Viet Hoa Here in Houston you can find Asian foods in most any mainstream grocery store. But if you're hankering for fish sauce, Peking duck or some restaurant-style bowls for serving pho, you're best served traveling to Viet Hoa in southwest Houston. A massive warehouse-sized temple of Chinese and Vietnamese fare, the store peddles produce, Chinese health and wellness goods, seafood, kitchenware and a $2.25 lunch combo at the deli. Flooded with Asian clientele, college students, fusion-friendly foodies and food-industry professionals, Viet Hoa is the spot where you can special-order a longan -- the consummate Thai summer fruit -- for a dinner party and boast to your guests that you "know someone in importing." Need an icebreaker for that first date? Tour the market and chat about the sights, smells and the premium dried cuttlefish.

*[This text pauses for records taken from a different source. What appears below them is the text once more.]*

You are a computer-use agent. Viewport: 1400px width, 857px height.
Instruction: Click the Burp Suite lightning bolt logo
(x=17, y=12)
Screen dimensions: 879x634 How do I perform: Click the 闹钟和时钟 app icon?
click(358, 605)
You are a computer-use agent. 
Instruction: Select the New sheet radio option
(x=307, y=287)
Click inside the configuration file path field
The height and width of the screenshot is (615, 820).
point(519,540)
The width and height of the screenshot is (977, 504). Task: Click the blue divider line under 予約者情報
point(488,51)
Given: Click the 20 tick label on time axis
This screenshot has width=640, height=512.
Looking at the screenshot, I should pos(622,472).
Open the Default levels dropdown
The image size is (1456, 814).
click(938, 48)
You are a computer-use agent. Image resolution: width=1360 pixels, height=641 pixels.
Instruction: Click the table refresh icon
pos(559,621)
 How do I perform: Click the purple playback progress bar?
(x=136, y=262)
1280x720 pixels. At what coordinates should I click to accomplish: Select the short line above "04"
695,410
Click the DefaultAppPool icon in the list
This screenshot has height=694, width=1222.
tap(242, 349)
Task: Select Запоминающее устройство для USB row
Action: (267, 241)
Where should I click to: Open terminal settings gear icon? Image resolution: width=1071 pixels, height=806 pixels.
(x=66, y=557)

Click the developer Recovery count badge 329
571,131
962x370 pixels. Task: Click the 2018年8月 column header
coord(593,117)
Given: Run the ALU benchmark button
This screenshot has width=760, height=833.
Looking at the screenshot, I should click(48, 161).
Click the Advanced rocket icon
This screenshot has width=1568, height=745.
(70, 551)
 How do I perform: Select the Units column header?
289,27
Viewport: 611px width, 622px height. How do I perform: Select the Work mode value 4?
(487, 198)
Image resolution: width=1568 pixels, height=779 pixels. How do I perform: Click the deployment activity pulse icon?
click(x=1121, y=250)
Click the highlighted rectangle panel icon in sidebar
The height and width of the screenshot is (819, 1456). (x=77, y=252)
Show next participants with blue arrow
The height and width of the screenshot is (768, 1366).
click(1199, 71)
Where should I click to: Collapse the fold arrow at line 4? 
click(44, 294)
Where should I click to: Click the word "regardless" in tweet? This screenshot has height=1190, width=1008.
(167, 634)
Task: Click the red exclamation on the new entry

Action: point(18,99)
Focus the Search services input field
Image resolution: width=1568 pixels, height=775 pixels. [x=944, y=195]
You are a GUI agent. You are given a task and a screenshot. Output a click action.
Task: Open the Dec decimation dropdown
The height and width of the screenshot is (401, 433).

The giant Big Boy in the window beckons, "Hello, remember me?" So you open the door and cross the threshold from modern-day Montrose into a bewilderment of decades. Old gas pumps with bulbous signs stand across the room from heavy rotary-dial phones and coin-operated diner jukebox connectors. Art deco chairs, shaped roundly like the bottom half of plastic Easter eggs, pair up in front of reproductions of balloon-shaped 1950s Predicta TVs. Barber chairs, movie drive-in speakers, lamps that resemble Sputnik, and polished toasters from the '30s rotate through the showroom, all of them in working order. Flashback Fun-tiques is a store for people searching for something, anything, made with Bakelite. It's a place for people who find old appliances beautiful, and for people who admire the heft and solid feel of the good old days. But old stuff in good shape is hard to come by. Owner Bill Howard scours the country's antique shows for all things cool from the past. If something trips a memory, he wants it in his shop. Especially popular are restored soda machines. Once, a customer wanted a Pepsi machine, even though Pepsi wasn't around back then. No problem. Howard found a way to weld a Pepsi sign in place of the Coca-Cola logo. The swap appeared seamless.